Geometric Deep Learning on Protein Design
MEng Material Science and Engineering Master Thesis
Supervisor: Prof. Stefano Angioletti-Uberti | Theory and Simulation of Materials
Graph Neural Network | Group Representation Theory | Rotation Invariant | Spherical Harmonics
In the world of biomolecular prediction, it's easy to get caught up in the latest techniques like multiple heads of pairwise attention and overparameterized MLP sub-layers. But are these methods the best way to go about it? One promising direction is the use of Graph Neural Networks and Group Representation Theory. These methods explicitly incorporate the unique structure and properties of biomolecules, and can lead to more precise and lightweight models with stronger inductive bias. For example, by utilizing features like Rotation Invariant Spherical Harmonics, these models can achieve greater accuracy while using fewer parameters. Gone are the days of relying solely on scaled-up models in the hopes of achieving better predictions. Instead, we must strive for efficiency in biomolecular representation. By embracing novel techniques and approaches, we can unlock the full potential of biomolecular prediction and make significant strides in our understanding of the intricacies of nature.
Protein design, the creation or modification of proteins with specific functions or properties through laboratory experiments or computational methods, is a major challenge in molecular biology and biochemistry. The ability to "custom-build" proteins has the potential to generate new drugs, enzymes, and other biomolecules with useful functions in biotechnology and medicine. To achieve this, it is necessary to understand how the three-dimensional structure and function of a protein are encoded in its amino acid sequence.
Data-driven approaches have recently opened up new opportunities for protein design by enabling the learning of sequence-structure relationships. This presents a promising avenue for making progress in the setting of multi-body interactions where traditional methods based on first principles may be limited. Current efforts in this field are focused on designing new biological functions and their applications, with most research centered on structural representations. A major challenge in protein structural representations is the lack of robustness to the rotational degrees of freedom of protein.

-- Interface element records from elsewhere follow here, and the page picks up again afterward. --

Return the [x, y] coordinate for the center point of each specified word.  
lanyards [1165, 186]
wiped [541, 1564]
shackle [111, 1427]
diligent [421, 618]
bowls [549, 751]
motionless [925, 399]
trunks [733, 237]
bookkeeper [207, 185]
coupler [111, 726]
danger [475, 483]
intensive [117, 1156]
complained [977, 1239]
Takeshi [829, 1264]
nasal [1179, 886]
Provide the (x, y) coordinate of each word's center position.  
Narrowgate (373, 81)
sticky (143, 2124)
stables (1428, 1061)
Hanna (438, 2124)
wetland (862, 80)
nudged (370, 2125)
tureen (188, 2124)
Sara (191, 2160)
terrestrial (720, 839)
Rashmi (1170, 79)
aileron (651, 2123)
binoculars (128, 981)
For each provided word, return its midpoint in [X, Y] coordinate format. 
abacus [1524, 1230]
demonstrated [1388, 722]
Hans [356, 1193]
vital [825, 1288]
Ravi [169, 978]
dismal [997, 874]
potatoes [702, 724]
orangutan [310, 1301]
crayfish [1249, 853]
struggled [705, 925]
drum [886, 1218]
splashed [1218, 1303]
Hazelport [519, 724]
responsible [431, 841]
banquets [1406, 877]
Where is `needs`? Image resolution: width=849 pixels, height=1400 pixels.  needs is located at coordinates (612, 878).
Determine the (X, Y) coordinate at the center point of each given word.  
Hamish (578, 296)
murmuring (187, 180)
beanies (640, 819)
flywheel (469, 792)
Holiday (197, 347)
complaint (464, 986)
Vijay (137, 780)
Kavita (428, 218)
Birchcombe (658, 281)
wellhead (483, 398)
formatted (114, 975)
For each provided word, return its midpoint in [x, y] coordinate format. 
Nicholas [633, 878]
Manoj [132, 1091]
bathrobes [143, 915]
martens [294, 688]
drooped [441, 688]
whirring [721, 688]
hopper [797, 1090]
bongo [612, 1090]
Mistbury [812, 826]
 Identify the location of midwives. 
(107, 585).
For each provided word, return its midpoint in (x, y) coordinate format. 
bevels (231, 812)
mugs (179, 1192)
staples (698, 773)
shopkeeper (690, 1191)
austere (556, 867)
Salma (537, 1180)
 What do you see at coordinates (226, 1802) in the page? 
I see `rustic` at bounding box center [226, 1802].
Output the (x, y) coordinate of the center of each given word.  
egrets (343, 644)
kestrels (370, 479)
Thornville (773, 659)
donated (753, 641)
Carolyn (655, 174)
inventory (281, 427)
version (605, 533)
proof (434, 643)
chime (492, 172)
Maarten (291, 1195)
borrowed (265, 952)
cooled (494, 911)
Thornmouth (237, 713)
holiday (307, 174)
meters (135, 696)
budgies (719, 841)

To address this issue, we present an approach for constructing rotation-invariant representations for the inverse protein folding problem using spherical harmonics. Spherical harmonics are a set of functions defined on the surface of a sphere. These functions can be combined to form a representation of a protein structure that effectively describes its symmetry, which is invariant to rotations and has lower dimensions, enabling a faster training process and prediction of amino acid sequences from a more efficient 3D structural description.We evaluated the proposed approach using ProteinMPNN and compared it to a number of benchmark molecular descriptors to demonstrate its effectiveness in protein design.